Originally published by India Express,03 Sept 2010

By K. Subrahmanyam

 It is becoming clear to India and the rest of the world that China is embarking on a new strategy with respect to Pakistan. The stapled visa for Indians from Kashmir, including the army’s Northern Command head; major projects in Pakistan-occupied Kashmir or PoK; the latest reports on large scale military presence in PoK (denied, as expected, by Pakistan); reported plans for a railway line and oil and gas pipelines connecting Xinjiang and the Pakistani port of Gwadar; and an agreement to supply Pakistan with two nuclear reactors, breaching the guidelines of the Nuclear Suppliers Group.

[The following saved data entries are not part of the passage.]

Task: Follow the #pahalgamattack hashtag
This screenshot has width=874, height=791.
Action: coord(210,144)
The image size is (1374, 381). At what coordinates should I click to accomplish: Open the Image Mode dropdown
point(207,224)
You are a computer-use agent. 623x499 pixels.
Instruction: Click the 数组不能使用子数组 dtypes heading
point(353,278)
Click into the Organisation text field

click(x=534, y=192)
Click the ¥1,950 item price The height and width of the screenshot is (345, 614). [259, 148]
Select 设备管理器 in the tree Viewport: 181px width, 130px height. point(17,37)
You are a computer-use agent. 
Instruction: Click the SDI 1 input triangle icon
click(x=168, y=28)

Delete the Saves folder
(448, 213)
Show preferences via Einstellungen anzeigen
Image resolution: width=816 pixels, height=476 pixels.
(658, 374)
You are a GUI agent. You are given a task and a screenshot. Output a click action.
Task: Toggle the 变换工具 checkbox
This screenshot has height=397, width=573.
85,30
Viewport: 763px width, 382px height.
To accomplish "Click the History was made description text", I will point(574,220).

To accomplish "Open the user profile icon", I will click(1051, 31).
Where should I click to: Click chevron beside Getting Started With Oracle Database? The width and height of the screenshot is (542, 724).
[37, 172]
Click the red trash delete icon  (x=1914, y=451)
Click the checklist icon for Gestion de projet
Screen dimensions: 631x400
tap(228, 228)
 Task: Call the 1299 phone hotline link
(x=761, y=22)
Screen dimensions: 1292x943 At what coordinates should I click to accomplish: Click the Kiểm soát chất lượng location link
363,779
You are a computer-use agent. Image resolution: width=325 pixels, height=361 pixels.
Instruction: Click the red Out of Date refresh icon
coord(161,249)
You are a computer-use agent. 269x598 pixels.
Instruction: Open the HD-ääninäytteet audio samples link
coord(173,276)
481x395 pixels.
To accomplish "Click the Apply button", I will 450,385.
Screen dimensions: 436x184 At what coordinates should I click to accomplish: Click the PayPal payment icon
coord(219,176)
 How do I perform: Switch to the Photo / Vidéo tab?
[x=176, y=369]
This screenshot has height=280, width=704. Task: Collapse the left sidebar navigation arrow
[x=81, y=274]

All these taken together indicate that Pakistan is likely to play the major role in China’s West Asia strategy that North Korea does in its East Asia strategy.

China’s policy towards Iran, especially with respect to nuclear proliferation, and its reported sale of solid-fuel missiles to Saudi Arabia, are further indicators of China’s global strategy to challenge what it perceives as declining US power. So, too, the gas pipeline from Turkmenistan to China that bypasses Russian territory. US strategist Robert Kaplan has talked of the expansion of the Chinese navy, and of China stepping up its activities in the western Pacific. But more attention needs to be paid to Chinese strategy in West Asia and their need for hydrocarbon resources from there.

China cannot become Asia’s predominant power till US power in West Asia is countervailed. While China justifies its stapled visa policy for residents of Kashmir in India, it does not issue stapled visas to residents of PoK, indicating clearly that its stakes in Pakistan are high enough to ignore long-pursued policy on J&K, and the fact that the UN recognises the Indian legal position on Kashmir .This can be explained only by the assumption that the launching pad for Chinese global strategy vis-à-vis the US in West Asia and the Indian Ocean appears to be Pakistan.

It is now obvious, after the disastrous floods, that the Pakistani army is likely to plead that they are in no position to launch any operations against terrorist groups for two reasons. The army itself is involved in relief and rehabilitation operations; and since the various jihadi groups are working on relief and rehabilitation, in most cases more effectively than government agencies, popular opinion will not permit any action against them. The US administration and army have also clarified that they have no intention of withdrawing from Afghanistan in 2011, though a nominal drawdown may begin. Therefore, the Pakistani army would consider a need for jihadis as “insurance” after the delayed US departure even more vital. At the same time, US drone attacks are likely to be stepped up. In such circumstances, will the present arrangement, with America continuing to finance Pakistan militarily and economically even as the Pakistan-supported groups continue to inflict casualties on US and NATO forces, be sustainable? Not unless the Pakistani army fundamentally changes its policy.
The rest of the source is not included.